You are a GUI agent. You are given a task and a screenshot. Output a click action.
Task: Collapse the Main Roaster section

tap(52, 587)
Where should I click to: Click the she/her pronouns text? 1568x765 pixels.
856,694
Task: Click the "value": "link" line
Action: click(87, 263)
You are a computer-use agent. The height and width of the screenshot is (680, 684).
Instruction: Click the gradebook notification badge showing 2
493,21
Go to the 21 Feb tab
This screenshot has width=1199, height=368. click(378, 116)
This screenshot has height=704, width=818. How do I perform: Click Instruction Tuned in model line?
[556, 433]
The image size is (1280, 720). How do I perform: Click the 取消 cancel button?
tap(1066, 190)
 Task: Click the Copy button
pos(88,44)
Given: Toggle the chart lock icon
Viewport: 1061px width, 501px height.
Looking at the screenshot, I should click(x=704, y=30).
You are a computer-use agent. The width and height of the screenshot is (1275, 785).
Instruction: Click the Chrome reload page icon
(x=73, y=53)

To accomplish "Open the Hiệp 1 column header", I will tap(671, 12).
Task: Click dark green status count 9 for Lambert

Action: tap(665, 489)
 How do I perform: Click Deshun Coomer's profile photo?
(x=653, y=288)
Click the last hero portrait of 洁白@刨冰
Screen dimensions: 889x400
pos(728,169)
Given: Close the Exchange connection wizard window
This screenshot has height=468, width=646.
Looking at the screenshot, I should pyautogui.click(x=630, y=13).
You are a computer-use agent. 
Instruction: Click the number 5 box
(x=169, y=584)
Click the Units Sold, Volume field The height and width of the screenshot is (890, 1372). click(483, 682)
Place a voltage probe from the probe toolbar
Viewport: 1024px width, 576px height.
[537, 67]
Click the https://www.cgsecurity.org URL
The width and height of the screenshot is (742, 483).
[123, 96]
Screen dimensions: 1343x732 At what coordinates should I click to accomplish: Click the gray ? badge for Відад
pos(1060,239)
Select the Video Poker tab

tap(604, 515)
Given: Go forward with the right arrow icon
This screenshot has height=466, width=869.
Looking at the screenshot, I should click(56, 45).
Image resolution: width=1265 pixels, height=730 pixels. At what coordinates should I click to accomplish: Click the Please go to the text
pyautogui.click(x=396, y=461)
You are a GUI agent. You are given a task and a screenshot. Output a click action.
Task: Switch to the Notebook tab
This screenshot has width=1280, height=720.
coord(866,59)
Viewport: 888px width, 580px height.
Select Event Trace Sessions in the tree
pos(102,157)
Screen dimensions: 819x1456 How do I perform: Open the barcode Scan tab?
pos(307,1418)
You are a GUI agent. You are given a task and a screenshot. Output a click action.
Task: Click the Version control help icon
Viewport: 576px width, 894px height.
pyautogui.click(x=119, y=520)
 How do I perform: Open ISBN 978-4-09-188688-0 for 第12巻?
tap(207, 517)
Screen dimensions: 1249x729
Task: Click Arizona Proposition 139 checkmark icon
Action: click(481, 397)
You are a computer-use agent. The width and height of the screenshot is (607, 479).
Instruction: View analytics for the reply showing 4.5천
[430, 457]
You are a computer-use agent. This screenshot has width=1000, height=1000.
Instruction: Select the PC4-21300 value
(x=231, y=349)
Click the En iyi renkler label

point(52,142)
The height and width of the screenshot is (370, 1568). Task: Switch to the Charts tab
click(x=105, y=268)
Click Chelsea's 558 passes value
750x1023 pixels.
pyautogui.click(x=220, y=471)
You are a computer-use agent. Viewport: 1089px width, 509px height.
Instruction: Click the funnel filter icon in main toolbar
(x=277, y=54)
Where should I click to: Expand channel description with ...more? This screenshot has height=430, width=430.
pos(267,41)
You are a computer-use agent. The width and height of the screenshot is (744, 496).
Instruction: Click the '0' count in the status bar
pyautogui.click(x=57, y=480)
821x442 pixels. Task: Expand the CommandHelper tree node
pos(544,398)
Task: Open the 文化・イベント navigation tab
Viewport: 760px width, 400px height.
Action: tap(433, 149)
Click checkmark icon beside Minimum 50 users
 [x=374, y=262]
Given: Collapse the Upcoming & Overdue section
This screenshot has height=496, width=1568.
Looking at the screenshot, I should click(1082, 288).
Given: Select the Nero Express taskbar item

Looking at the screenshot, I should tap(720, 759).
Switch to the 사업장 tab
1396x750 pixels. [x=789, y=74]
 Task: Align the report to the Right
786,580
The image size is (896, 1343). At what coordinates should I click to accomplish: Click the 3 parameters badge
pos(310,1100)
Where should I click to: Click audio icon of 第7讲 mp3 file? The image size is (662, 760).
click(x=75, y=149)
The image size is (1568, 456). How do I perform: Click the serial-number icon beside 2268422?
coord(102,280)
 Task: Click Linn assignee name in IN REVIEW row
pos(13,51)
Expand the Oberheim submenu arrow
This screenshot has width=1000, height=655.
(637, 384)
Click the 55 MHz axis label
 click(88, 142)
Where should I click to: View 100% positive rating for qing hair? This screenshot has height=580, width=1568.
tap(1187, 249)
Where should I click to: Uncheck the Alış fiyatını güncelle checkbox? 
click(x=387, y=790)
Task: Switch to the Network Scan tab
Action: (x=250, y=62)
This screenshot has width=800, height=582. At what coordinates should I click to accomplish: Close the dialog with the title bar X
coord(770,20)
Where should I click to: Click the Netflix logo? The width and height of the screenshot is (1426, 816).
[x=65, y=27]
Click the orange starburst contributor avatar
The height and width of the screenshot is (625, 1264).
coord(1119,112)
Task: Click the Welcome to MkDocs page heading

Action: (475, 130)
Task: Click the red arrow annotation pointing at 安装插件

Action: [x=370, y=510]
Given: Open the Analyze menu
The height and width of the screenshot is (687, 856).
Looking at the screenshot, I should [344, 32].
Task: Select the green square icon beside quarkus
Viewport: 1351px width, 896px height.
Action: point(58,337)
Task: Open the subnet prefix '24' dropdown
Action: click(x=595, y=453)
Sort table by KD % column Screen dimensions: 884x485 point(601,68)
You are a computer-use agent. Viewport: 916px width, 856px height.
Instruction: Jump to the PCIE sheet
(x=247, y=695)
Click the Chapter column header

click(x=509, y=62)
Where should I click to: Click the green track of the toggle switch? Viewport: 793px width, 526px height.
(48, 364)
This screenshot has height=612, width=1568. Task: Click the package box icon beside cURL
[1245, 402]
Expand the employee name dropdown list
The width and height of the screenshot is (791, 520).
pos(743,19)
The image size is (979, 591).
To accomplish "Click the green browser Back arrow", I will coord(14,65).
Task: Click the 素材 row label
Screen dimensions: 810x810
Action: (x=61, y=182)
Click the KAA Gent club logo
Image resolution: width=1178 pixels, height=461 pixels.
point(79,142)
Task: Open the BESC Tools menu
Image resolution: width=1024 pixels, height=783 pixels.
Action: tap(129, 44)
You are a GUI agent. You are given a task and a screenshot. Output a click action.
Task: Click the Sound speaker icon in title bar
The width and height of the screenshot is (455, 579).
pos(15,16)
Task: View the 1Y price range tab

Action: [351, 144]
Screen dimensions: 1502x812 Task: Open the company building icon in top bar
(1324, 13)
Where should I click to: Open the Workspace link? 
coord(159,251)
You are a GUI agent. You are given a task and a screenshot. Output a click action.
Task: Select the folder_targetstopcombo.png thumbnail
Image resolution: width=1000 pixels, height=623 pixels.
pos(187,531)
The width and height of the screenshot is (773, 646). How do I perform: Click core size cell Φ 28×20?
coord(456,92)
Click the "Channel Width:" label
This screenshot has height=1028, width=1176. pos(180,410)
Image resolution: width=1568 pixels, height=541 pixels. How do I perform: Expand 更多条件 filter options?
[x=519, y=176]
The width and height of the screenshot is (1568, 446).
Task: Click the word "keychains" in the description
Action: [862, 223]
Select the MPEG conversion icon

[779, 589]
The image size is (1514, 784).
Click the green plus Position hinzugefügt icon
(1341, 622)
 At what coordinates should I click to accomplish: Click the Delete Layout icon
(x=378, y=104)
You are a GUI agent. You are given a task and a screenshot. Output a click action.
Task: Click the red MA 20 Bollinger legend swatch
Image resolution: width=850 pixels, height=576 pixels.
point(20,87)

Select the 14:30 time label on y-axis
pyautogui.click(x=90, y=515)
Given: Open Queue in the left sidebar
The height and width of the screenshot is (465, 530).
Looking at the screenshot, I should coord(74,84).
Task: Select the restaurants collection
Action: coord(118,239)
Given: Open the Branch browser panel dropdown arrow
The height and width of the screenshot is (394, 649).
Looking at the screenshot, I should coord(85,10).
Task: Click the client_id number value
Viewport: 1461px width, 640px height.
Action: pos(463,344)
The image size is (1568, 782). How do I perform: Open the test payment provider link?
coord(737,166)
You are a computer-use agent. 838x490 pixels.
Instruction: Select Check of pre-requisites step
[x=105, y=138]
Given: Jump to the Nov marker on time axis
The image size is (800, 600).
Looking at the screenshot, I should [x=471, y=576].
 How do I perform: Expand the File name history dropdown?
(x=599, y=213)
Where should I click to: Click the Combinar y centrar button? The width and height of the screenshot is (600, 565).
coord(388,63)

## Your task
Your job is to return all lines above that hold the word "browser".

## Result of the exercise
To accomplish "Click the green browser Back arrow", I will coord(14,65).
Given: Open the Branch browser panel dropdown arrow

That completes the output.